Piyush Ojha, MBBS, MD, DM
Law ZK, Ali A, Krishnan K, Bischoff A, Appleton JP, Scutt P, et al. Noncontrast Computed Tomography Signs as Predictors of Hematoma Expansion, Clinical Outcome, and Response to Tranexamic Acid in Acute Intracerebral Hemorrhage. Stroke. 2020;51:121–128.
Spontaneous intracerebral hemorrhage (ICH) remains a major cause of morbidity and mortality worldwide. Hematoma expansion affects 30-40% of patients with acute ICH within the first few hours of onset; hence, its prevention is an important treatment target in acute ICH care to prevent neurological worsening and poor long-term outcome, thus necessitating more close neurological monitoring. Although the presence of spot sign in Computed Tomography (CT) angiography predicts hematoma expansion, only a minority of ICH patients receives contrast injection during the initial imaging. Since non-contrast CT (NCCT) is widely available and used, NCCT markers represent an important alternative for prediction of hematoma expansion.
NCCT signs can be divided into density markers (swirl sign, blend sign, black hole sign, hypodensity and fluid level) and shape markers (irregular shape, island sign and satellite sign).
Various observational studies, RCT populations and meta-analyses have suggested that NCCT signs markers might be reliable predictors of hematoma expansion and poor outcome in ICH, but with different effect size and strength of association.
The Tranexamic acid for IntraCerebral Hemorrhage-2 (TICH-2) trial was a prospective randomized placebo-controlled trial testing the efficacy and safety of intravenous tranexamic acid in patients with acute spontaneous ICH presenting within 8 hours of symptom onset.
Zhe Kang Law et al. analyzed various NCCT signs in predicting hematoma expansion and functional outcome in acute ICH patients. They evaluated the baseline and 24-hour computed tomography scans of the enrolled patients. Hematoma expansion was defined as an increase in hematoma volume of >33% or >6 mL on 24-hour CT. Poor functional outcome was defined as modified Rankin Scale(mRS) of 4 to 6 at 3 months.
Out of all the 2077 patients with a valid baseline and 24-hour scans, 570 patients (27.4%) had hematoma expansion while 1259 patients (54.6%) had poor functional outcome. NCCT signs were more common in patients with hematoma expansion compared to those without it. Among the various NCCT signs studied, hypodensities were present in approximately 30% of patients while black hole sign, blend sign and island sign were present in 18.2%, 16.1% and 8.8% of patients, respectively. All the NCCT signs had low sensitivity but high specificity for both hematoma expansion and poor functional outcome, with island sign being most specific for the hematoma expansion.
Participants with hematoma expansion had higher baseline NIHSS, lower GCS, larger baseline hematoma volumes, more lobar location, prior antiplatelet therapy, a shorter onset-to-CT time and less intraventricular component.
Blend sign, black hole sign and presence of hypodensities were independent predictors of hematoma expansion whereas black hole sign, hypodensities and island sign were significant predictors of poor functional outcome.
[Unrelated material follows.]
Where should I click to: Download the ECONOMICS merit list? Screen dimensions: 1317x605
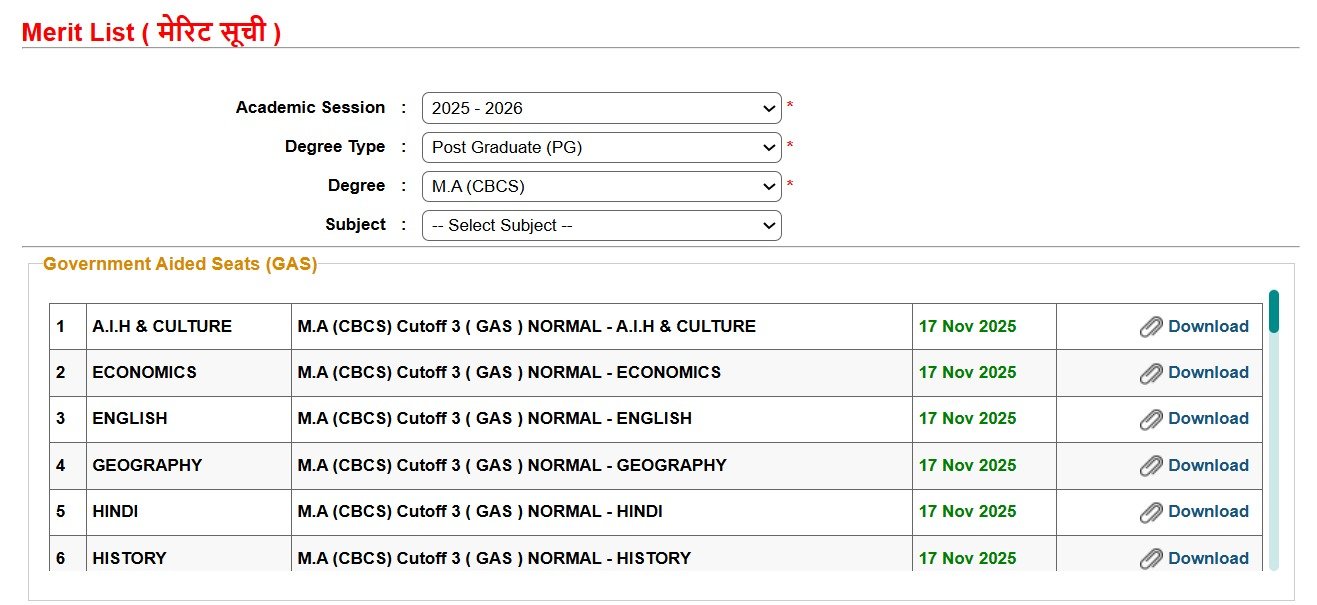[1208, 372]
A combination of 1 or more NCCT signs did not improve the predictive probability of either hematoma expansion or poor functional outcome. Although tranexamic acid reduced the risk of hematoma expansion (p=0.010), there was no significant interaction between the presence of these NCCT signs and benefit of tranexamic acid on hematoma expansion and functional outcomes.
The authors, hence, concluded that blend sign, black hole sign and hypodensities were independent predictors of hematoma expansion. Nevertheless, addition of these signs to more established predictors of onset-to-CT time, baseline hematoma volume, and prior antiplatelet therapy only marginally improved the area under the curve. NCCT signs did not predict a better response to tranexamic acid.
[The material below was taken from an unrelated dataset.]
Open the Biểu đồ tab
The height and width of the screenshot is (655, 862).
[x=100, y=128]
Since the NCCT signs which predicted hematoma expansion and poor functional outcome were not exactly alike, it was suggested that there are additional factors which contribute to poor functional outcome in addition to hematoma expansion. This observation is also reflected in the finding that, although tranexamic acid significantly reduced hematoma expansion, early death and serious adverse events, it did not improve long-term functional outcome. The observation that none of the NCCT signs reliably predicted clinical benefit of tranexamic acid again supports an additional pathological process contributing to poor outcome.
The strength of the study was the large sample size and varied baseline hematoma values in the patients enrolled similar to a real-life scenario.
The limitations of the study were moderate inter-rater agreement, probably due to different background of the raters and more than two raters, which is unlike many other studies. Another limitation could be a lack of standard definition for the standard signs.
Future studies prospectively evaluating the inter- and intra-rater reliability of NCCT markers would be useful. Also, studies using these NCCT signs to select patients more likely to benefit from hemostatic treatment or intensive blood pressure lowering measures would be interesting as a large number of patents can be enrolled compared to the studies using spot sign.